### Problem
Count the lines of the material below that contain the string "pixels", treating uppercase and lowercase as different. Reply with only the number.

### Input data
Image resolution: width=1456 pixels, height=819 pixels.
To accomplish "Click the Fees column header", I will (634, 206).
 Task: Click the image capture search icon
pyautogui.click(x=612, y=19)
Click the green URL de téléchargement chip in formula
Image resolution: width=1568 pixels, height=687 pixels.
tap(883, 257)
==
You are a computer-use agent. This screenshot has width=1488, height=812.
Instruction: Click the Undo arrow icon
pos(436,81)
--
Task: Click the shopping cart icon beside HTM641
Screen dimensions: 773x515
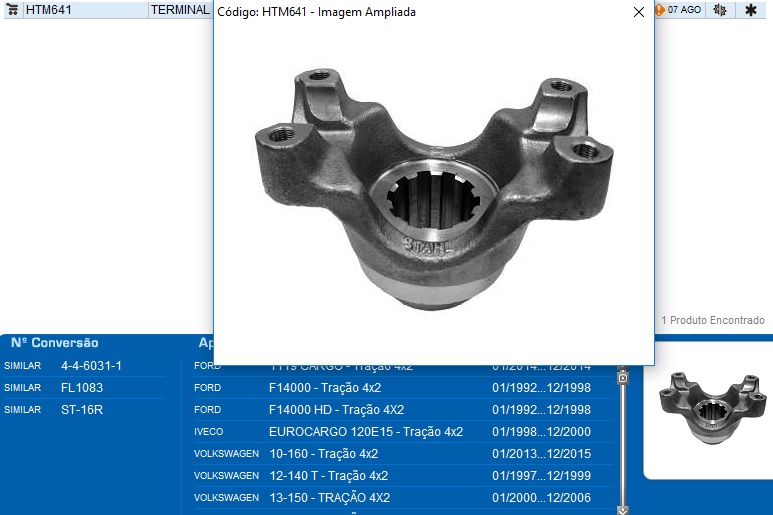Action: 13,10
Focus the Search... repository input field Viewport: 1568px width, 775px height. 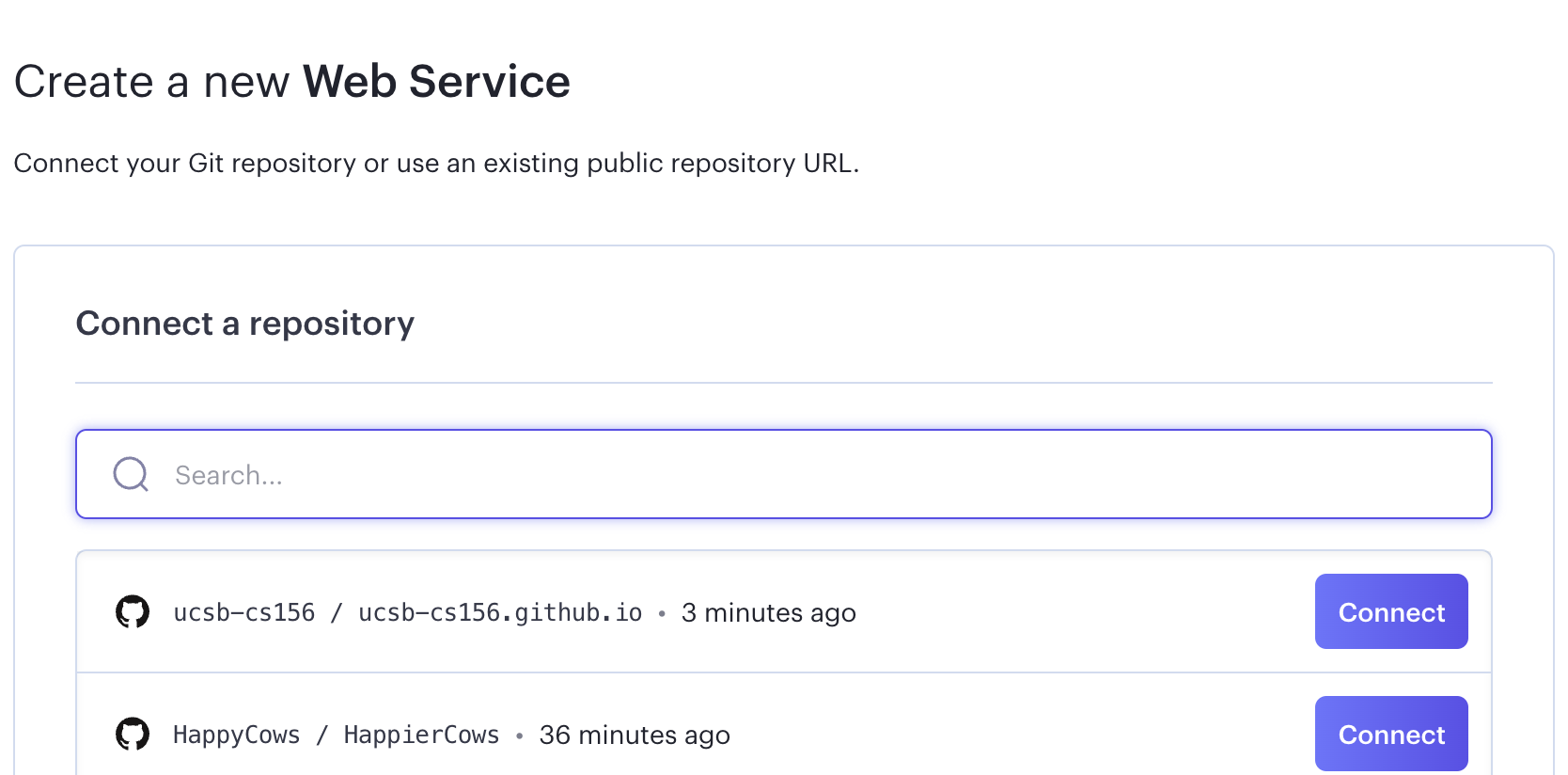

### Answer
2